Les réseaux sociaux mentionnés au paragraphe précédent sont souvent une donnée très appréciable autant pour les nouvelles générations -qui ne sont plus seul.e.s dans leur piaule à planquer un livre sous le matelas en cachette- que pour les plus anciennes, puisqu’on a la possibilité d’échanger, de confronter nos points de vue, de pratiquer nos rites et nos rituels, bref qu’on a la possibilité d’accéder, ne serait-ce que virtuellement, à une communauté relativement diversifiée pouvant partager informations, ressources, et tant d’autre choses positives.

Cependant, toute médaille a son revers, et c’est devenu aussi plus difficile de savoir exactement où on débarque ; même en sachant que popularité et qualité ne vont ni de pairs ni ne sont antagonistes, c’est une véritable jungle -spécialement quand on débute- pour parvenir à trier l’information et y dénicher ce qui est pertinent par rapport à son cheminement personnel. La qualité des contenus est très variable, non seulement d’une personne à une autre, mais aussi suivant les sujets abordés : une personne offrant du contenu en ligne qui peut être très bon sur certains axes, moins sur d’autres.

Enfin, sur les réseaux, il est facile de changer d’identité. On efface tout et on recommence avec une nouvelle interface, un nouveau design et un nouveau pseudo.
C’est aussi possible IRL quoique moins fréquemment : comme la « population » change, que des nouveaux arrivent, on se fait oublier, on monte un nouveau groupe, un nouvel atelier et pouf. La dynamique des groupes, sans parler des « Amicales de Pratique », fait qu’il faut bien connaître les gens pour avoir des informations fiables sur qui se trouve derrière tel ou tel nouveau truc qui a fait pop.

Par manque de place, je ne détaillerai pas le fonctionnement des nouveaux réseaux sociaux, de plus en plus spécifiques, avec un algorithme difficilement compréhensible et dont les règles changent extrêmement fréquemment, rendant quasi-obligatoire la fréquence toujours plus importante non seulement des publications / vidéos mais également différents types d’échanges avec sa communauté / d’autres internautes. D’où la multiplication de tendances en cascade mais aussi des clashs plus ou moins vrais, pour générer de l’affluence. Pourquoi en parler ? Parce que ces nouveaux réseaux favorisent et contribuent à créer une fausse sensation d’intimité avec le compte suivi/ /  des sensations de comparaisons délétères pour l’estime de soi / des phénomènes de harcèlements prenant des proportions toujours plus importantes et j’en passe.

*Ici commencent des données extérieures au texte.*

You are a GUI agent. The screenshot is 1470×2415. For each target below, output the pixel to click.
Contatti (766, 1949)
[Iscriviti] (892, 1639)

Concernant l’identité sur internet / dans la CP, si les raisons de base sont tout à fait compréhensibles et prudentes, à savoir une certaine discrétion -hautement nécessaire pour certaines professions-, la volonté de ne pas afficher publiquement ses croyances, choix personnels, etc. Il ressort néanmoins que c’est difficile d’avoir un aperçu juste et complet du nombre de pratiquant.e.s, de la composition d’un groupe, de l’identité personnelle (« civile » ou « paganisée » du moment qu’elle est stable, c’est à dire qu’elle ne change pas tous les quatre matins) et donc de pouvoir clairement se prémunir de certaines personnes abusives / de les empêcher de revenir après une éventuelle éviction d’un groupe / d’éviter à des gourous et autres de remonter leur arnaque.

En cas de problèmes du type abus, harcèlement, violences et j’en passe, cela complexifie considérablement les signalements ou les recours (sauf dans les associations où il est normalement possible d’en référer au bureau qui doit, en principe, prendre les mesures appropriées.)
En général, une personne équilibrée dans sa pratique et qui essaie d’avoir un fonctionnement sain ne ressent pas le besoin de changer de pseudo, ou de se créer une nouvelle identité tous les trois mois ou après un énième pétage de câbles, et ce de manière répétée, en effaçant à chaque fois les traces de l’ancienne. (Je ne parle pas ici de la personne qui s’inscrit sur un forum ou sur un discord avec un pseudo, et qui en utilise un autre sur FB.)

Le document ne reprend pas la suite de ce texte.